| Directions |
Locate the line bearing "Instruction: Open Terminal from the dock" in the material below, then reproduce it and each following line up to and including the line bearing "Click the Download PDF link".
----- Material provided -----
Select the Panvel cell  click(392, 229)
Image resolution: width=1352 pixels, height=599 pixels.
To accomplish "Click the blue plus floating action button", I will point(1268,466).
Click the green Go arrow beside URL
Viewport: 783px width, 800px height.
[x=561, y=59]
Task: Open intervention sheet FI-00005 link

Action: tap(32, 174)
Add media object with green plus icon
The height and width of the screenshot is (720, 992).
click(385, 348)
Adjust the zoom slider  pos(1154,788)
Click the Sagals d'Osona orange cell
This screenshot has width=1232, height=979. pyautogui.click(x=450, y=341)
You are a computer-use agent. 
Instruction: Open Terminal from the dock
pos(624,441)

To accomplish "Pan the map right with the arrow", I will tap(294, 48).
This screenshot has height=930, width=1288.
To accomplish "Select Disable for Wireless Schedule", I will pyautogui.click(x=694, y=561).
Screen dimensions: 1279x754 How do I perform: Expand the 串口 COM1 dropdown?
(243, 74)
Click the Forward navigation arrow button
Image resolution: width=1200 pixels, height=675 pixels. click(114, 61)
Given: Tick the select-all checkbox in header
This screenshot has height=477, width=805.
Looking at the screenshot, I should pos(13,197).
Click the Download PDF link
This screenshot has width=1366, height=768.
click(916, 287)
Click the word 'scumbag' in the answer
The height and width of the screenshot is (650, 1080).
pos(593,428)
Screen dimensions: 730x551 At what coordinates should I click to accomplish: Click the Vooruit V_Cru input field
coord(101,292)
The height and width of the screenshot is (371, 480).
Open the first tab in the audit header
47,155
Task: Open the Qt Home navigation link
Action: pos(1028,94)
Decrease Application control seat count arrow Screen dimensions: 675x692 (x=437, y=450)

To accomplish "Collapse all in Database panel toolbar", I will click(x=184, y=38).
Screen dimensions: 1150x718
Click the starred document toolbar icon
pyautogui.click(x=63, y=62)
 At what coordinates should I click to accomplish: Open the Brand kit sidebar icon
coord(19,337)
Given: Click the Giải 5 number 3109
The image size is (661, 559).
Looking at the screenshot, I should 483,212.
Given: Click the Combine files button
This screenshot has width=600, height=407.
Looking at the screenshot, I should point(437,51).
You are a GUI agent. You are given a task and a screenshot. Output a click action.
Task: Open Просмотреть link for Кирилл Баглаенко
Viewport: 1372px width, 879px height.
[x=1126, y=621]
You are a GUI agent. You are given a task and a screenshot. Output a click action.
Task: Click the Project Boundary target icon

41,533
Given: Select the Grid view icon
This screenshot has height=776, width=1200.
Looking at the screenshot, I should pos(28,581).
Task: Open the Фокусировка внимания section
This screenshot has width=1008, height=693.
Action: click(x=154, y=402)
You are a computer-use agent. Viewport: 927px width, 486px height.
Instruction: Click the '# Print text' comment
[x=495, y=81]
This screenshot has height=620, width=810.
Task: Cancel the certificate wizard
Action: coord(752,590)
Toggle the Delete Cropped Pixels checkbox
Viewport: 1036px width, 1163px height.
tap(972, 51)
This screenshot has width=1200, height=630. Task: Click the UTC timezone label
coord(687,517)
-----
| Finished exercise |
Instruction: Open Terminal from the dock
pos(624,441)

To accomplish "Pan the map right with the arrow", I will tap(294, 48).
This screenshot has height=930, width=1288.
To accomplish "Select Disable for Wireless Schedule", I will pyautogui.click(x=694, y=561).
Screen dimensions: 1279x754 How do I perform: Expand the 串口 COM1 dropdown?
(243, 74)
Click the Forward navigation arrow button
Image resolution: width=1200 pixels, height=675 pixels. click(114, 61)
Given: Tick the select-all checkbox in header
This screenshot has height=477, width=805.
Looking at the screenshot, I should pos(13,197).
Click the Download PDF link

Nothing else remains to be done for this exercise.